Further conditions for a successful ECI are:

• It must not manifestly fall outside the framework of the Commission’s power to submit a proposal for a legal act;

• It must not be manifestly abusive, frivolous or vexatious, and

• It must not be manifestly contrary to the values of the EU laid down in Article 2 of the Lisbon treaty.

• It is important to notice that the ECI does not oblige the Commission to make a draft for a new EU legislation. On refusal the Commission must give the reasons for its decision.

NGOs at a glance

NGOs belong to a big variety of interest groups trying to influence EU-politics and EU-legislation. In the last decades their influence on agenda setting, policy formulation and policy implementation has increased as their opportunities to participate in the multi-level system of the EU have tremendously improved –the last time by the Treaty of Lisbon (Article 11). NGOs have access to committees and expert groups set up by the European Commission and the European Parliament and they are members of the European Economy and Social Committee where civil society can make itself audible. Since June 2011 NGOs and other interest groups can apply for membership in the transparency register set up by the Commission and the Parliament. The registration is prerequisite for an enduring access to the buildings of the Commission and the Parliament and every registered interest group will receive information from the Commission in its field of concern. The online consultation (http://ec.europa.eu/yourvoice/consultations/ index_en.htm) is another relatively new instrument for NGOs to influence EU legal acts. They can submit their opinion to drafts of the Commission by online statements thus shaping the legislation output. In fact NGOs have meanwhile become real partners of the EU-institutions.
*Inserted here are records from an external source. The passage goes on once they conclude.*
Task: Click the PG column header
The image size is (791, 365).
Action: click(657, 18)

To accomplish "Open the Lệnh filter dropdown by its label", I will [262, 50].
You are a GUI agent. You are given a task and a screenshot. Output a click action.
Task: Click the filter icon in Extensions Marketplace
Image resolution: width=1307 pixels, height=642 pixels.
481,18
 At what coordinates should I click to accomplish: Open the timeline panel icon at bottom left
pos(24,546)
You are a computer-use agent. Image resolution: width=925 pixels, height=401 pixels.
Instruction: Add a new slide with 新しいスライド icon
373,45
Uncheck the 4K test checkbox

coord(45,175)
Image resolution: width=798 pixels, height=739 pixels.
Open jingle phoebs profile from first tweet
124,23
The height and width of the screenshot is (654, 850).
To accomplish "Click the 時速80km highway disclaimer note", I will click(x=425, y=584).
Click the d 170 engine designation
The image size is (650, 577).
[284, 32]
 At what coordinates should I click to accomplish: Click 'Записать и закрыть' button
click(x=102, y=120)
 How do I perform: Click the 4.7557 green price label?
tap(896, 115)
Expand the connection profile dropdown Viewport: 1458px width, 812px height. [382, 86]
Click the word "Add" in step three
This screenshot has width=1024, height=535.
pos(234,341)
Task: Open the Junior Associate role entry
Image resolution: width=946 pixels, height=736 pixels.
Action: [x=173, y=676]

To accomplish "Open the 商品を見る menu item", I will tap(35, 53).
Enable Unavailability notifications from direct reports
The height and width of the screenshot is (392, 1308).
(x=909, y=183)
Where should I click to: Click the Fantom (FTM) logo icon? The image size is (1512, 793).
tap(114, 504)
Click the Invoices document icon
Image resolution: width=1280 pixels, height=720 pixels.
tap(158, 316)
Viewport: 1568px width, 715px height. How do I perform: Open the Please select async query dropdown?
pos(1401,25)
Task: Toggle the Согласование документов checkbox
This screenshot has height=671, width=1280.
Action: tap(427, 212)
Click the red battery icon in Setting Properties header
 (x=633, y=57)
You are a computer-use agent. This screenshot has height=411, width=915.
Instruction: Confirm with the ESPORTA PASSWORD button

Their expertise and experience are essential for good governance in the EU.

ECI and the role of NGOs

The question is whether the ECI is a potentially useful instrument for NGOs to influence EU-legislation, as they are not allowed to participate in an ECI. They could, however, play a leading role in organising successful initiatives. They have a lot of knowledge and experience in mobilizing public opinion, and they are aware of the Commission’s power to submit a proposal for a legal act. By means of their membership fees and donations they have money which they could put at the disposal of an initiative. Apart from being an useful instrument to shape EU-politics, NGOs should support the ECI for another reason. The ECI brings the citizens nearer to the EU-institutions, and as the representatives of civil society NGOs should do everything that helps to attain this goal.

Conclusion

In this editorial I raised the question whether the ECI is a useful instrument also for NGOs to influence EU-law. Because a conclusive answer is not yet possible there is much room for discussion in the Journal of Civil and Legal Sciences.

Further Reading

Civil Society Contact Group: Making your voice heard in the EU: A guide for NGOs, Brussels 2006.

European Commission: Guide to the European Citizens’ Initiative, Brussels November 2011.

Schnellbach, Christoph: The European Citizens’ Initiative: a useful instrument for public participation? In: C•A•Perspectives, 3 (2011).